Mais une expression est intéressante ici, qu’a commentée
saint Augustin.
“Ceux qu’il a placés à sa gauche, qu’est-ce qu’il leur
reproche ? De n’avoir pas voulu exercer la miséricorde. Et
où iront-ils ? Allez au feu éternel. Cette sentence
funeste suscitera un grand gémissement. Mais que dit un
autre psaume (le psaume 111) ? Jamais on n’oubliera le
juste. Il ne craint pas une sentence funeste. Quelle est
cette sentence funeste ? Allez au feu éternel, préparé
pour le démon et ses anges. Celui qui se réjouira d’une
sentence favorable ne craindra pas une sentence funeste.”
Comme cela a
été dit précédemment, il n’y a pas forcément de lien direct
entre la première et la deuxième lecture.
Dans cette
première Lettre aux Corinthiens, saint Paul se fait tout
petit devant les savants Corinthiens, craintif et tout
tremblant, leur rappelant avec une pointe d’humour assez
marqué que lui, Paul, n’est pas comme ces gens qui savent
faire de beaux discours ampoulés, mais qu’il ne fait “que”
parler de Jésus Crucifié. Et le fruit de cette prédication
est que justement, l’Esprit de Dieu a suscité parmi eux la
foi en ce Crucifié, plutôt qu’en n’importe quel autre
“savant” du monde.
L’évangile de
ce 5e dimanche ordinaire fait suite à celui de
dimanche dernier. Jusqu’à la fin de ce mois, nous
continuerons la lecture de ce magnifique Sermon sur la
Montagne, dans lequel Jésus nous appelle à vivre une
religion de cœur et non pas une banale application de
préceptes extérieurs.
Être le sel
de la terre signifie, comme on l’a souvent dit,
que le chrétien doit “assaisonner” la vie du monde. Mais
aussi notons que le sel ne reste pas sur les aliments, il
les pénètre et disparaît en leur donnant leur bon goût.
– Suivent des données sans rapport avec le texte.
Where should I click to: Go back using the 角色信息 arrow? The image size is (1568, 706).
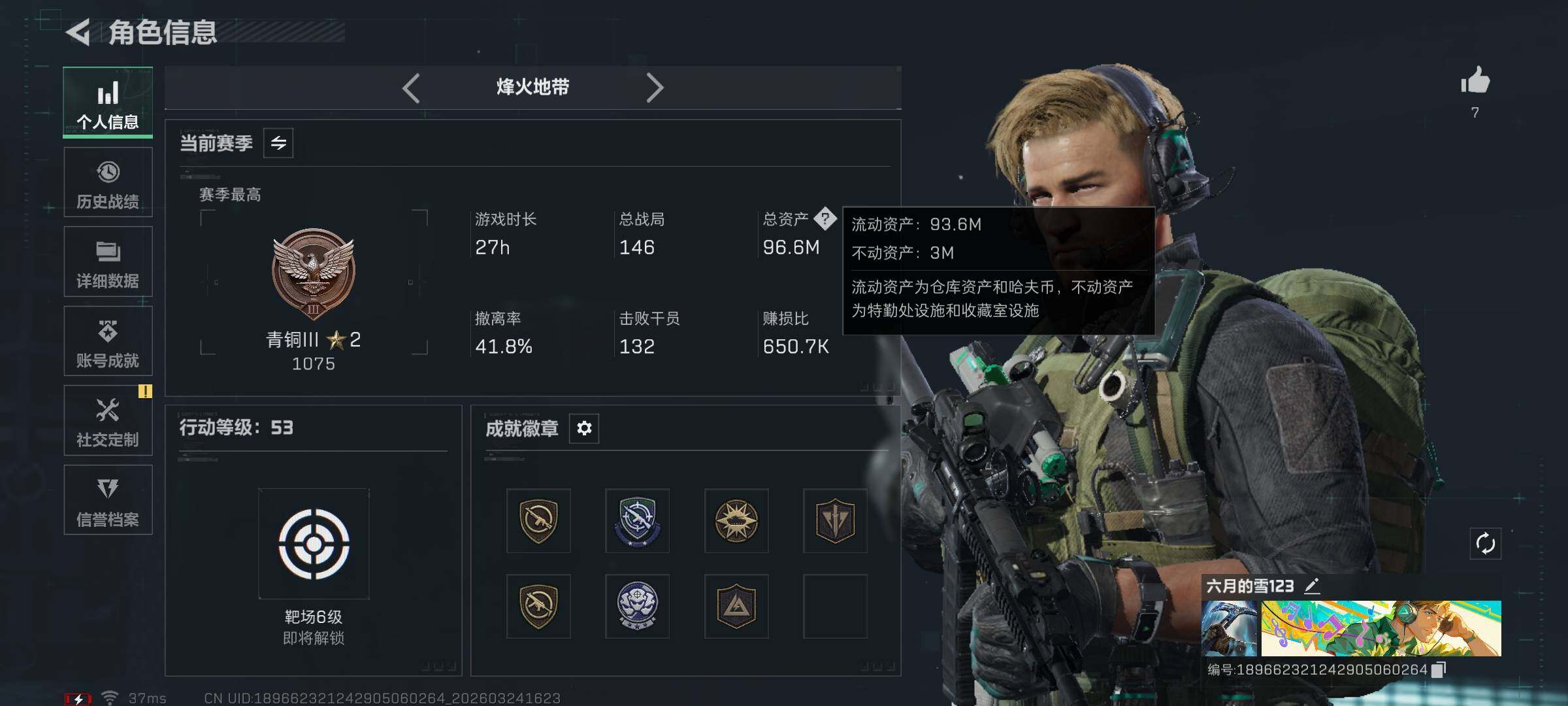coord(78,33)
Ici
encore on pourra remarquer que les Apôtres et les disciples
constituent seulement un petit noyau, et que Jésus les
prévient par là qu’ils ne seront pas un groupe puissant,
omniprésent, autoritaire et exclusif.
Outre qu’ils
doivent donner du goût à la vie, ils doivent servir de
repères, de “lumière” (au singulier) pour qu’on puisse se
référer à eux comme représentants d’une doctrine sûre et
unique.
Donc Jésus
demande à ses ministres à la fois la discrétion, la
modestie, et de ne pas avoir peur, de ne pas se cacher.
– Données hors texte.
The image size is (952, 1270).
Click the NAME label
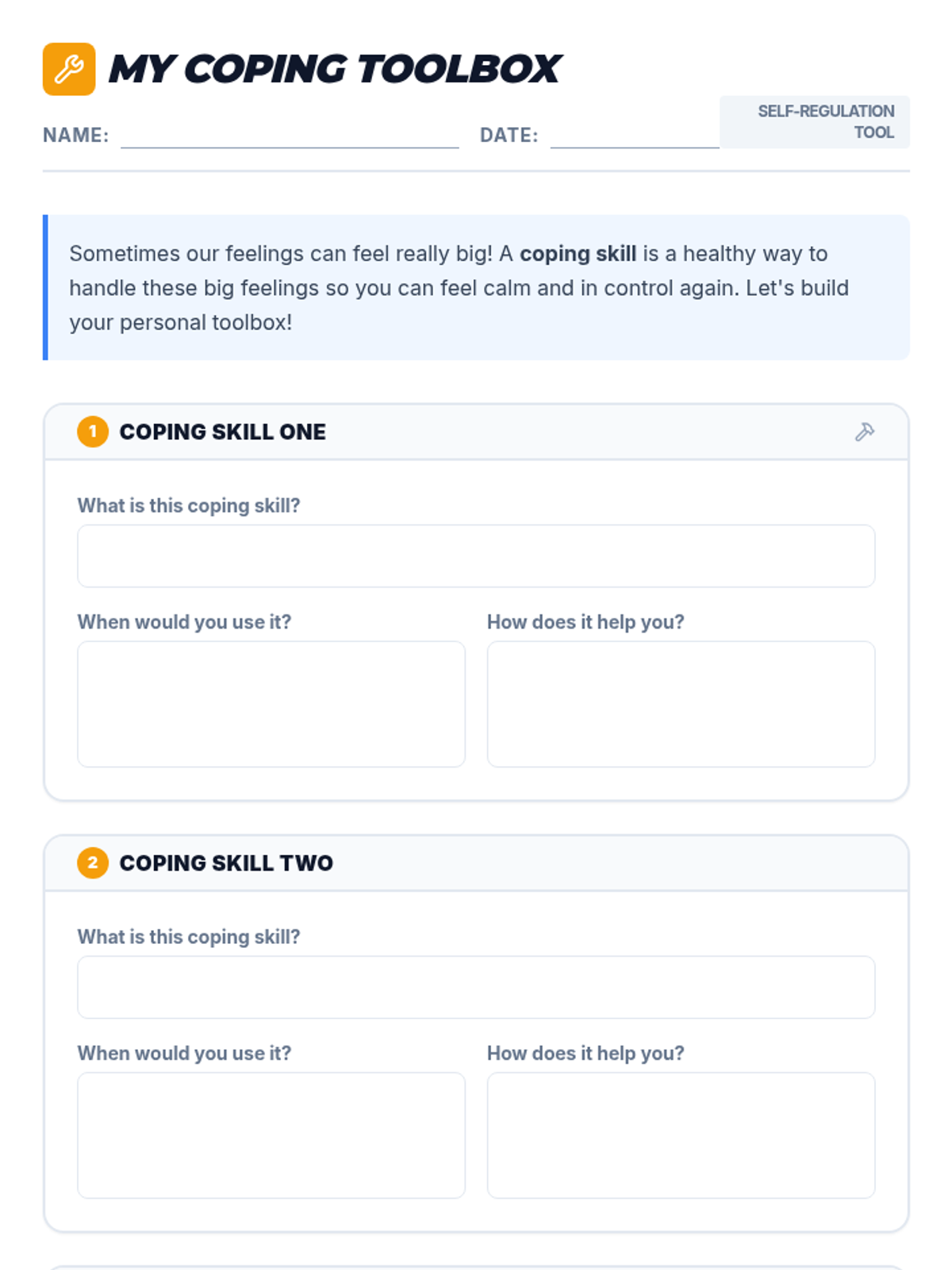(75, 135)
Parler ouvertement quand il le faut, pour témoigner,
s’effacer après avoir jeté la semence sacrée de la Parole de
Dieu, sans se laisser gagner par de fausses ambitions
humaines.
Avec ces
sentiments, prions Dieu de tout cœur. Défions-nous de nos
pauvres forces ; appuyons notre espérance en sa seule grâce
et réfugions-nous sous sa constante protection.